ÖRGÜTSEL TELEFON İRTİBATI YOK: Kullanımında olan telefon hatlarının HTS kayıtlarının Bilgi Teknolojileri ve İletişim Kurumundan temin edildiği, kayıtların incelenmesi sonucunda haklarında örgüt üyeliğinden soruşturma yürütülen ancak örgütün mahrem yapılanması kapsamında olduklarına dair herhangi bir veri bulunmayan kişilerle telefon irtibatlarının olduğu, bu irtibatların çoğunun eski tarihlere dayandığı ayrıca bu kişilerden bir kısmı hakkında soruşturma makamlarınca kovuşturmaya yer olmadığına dair kararlar verildiği, bu haliyle HTS kayıtlarında örgütsel nitelikte irtibatlarına rastlanmadığı…

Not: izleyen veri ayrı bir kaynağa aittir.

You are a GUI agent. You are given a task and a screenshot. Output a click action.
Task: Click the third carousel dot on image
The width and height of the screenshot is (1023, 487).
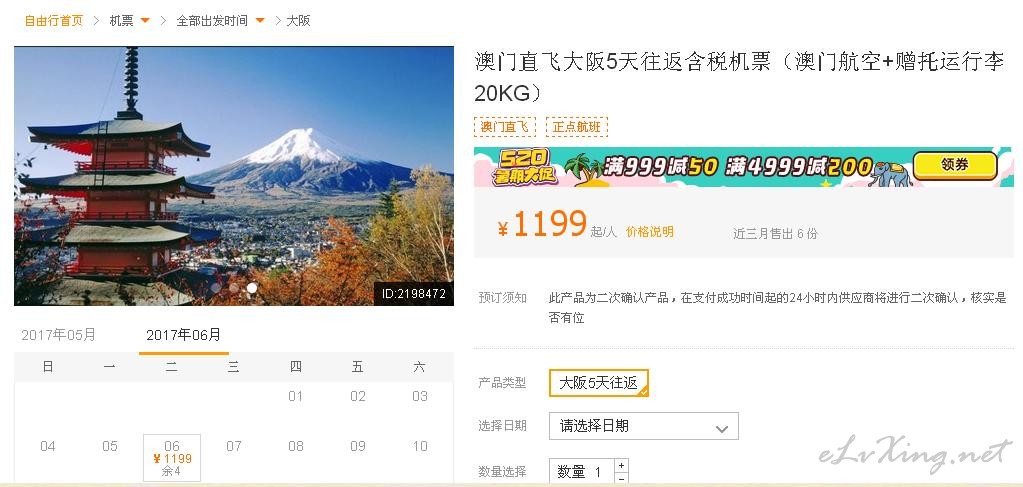tap(251, 288)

YARGITAY KARARINA ATIF: Yargıtay 16. Ceza Dairesinin 2017/1862-2017/5796 sayılı kararında ve istikrar kazanmış yargısal kararlarda açıklandığı üzere; 'Örgüt üyesi, örgüt amacını benimseyen, örgütün hiyerarşik yapısına dahil olan ve bu suretle verilecek görevleri yerine getirmeye hazır olmak üzere kendi iradesini örgüt iradesine terk eden kişidir. Örgüt üyeliği, örgüte katılmayı, bağlanmayı, örgüte hakim olan hiyerarşik gücün emrine girmeyi ifade etmektedir. Örgüt üyesi örgütle organik bağ kurup faaliyetlerine katılmalıdır. Organik bağ, canlı, geçişken, etkin, faili emir ve talimat almaya açık tutan ve hiyerarşik konumunu tespit eden bağ olup, üyeliğin en önemli unsurudur. Örgüte yardımda veya örgüt adına suç işlemede de örgüt yöneticileri veya diğer mensuplarının emir ya da talimatları vardır. Ancak örgüt üyeliğini belirlemede ayırt edici fark, örgüt üyesinin örgüt hiyerarşisi dahilinde verilen her türlü emir ve talimatı sorgulamaksızın tamamen teslimiyet duygusuyla yerine getirmeye hazır olması ve öylece ifa etmesidir. Silahlı örgüte üyelik suçunun oluşabilmesi için örgütle organik bağ kurulması ve kural olarak süreklilik, çeşitlilik ve yoğunluk gerektiren eylem ve faaliyetlerin bulunması aranmaktadır. Ancak niteliği, işleniş biçimi, meydana gelen zarar ve tehlikenin ağırlığı, örgütün amacı ve menfaatlerine katkısı itibariyle süreklilik, çeşitlilik ve yoğunluk özelliği olmasa da ancak örgüt üyeleri tarafından işlenebilen suçların faillerinin de örgüt üyesi olduğunun kabulü gerekir. Örgüte sadece sempati duymak ya da örgütün amaçlarını, değerlerini, ideolojisini benimsemek, buna ilişkin yayınları okumak, bulundurmak, örgüt liderine saygı duymak gibi eylemler örgüt üyeliği için yeterli değildir. Örgüt üyesinin, örgüte bilerek ve isteyerek katılması, katıldığı örgütün niteliğini ve amaçlarını bilmesi, onun bir parçası olmayı istemesi, katılma iradesinin devamlılık arz etmesi gerekir. Örgüte üye olan kimse, bir örgüte girerken örgütün kanunun suç saydığı fiilleri işlemek amacıyla kurulan bir örgüt olduğunu bilerek üye olmak kastı ve iradesiyle hareket etmelidir. Suç işlemek amacıyla kurulmuş örgüte üye olmak suçu için de saikin "suç işlemek amacı" olması aranır.' silahlı terör örgütü üyeliği suçunun maddi ve manevi unsurlarının somut olarak belirlendiği…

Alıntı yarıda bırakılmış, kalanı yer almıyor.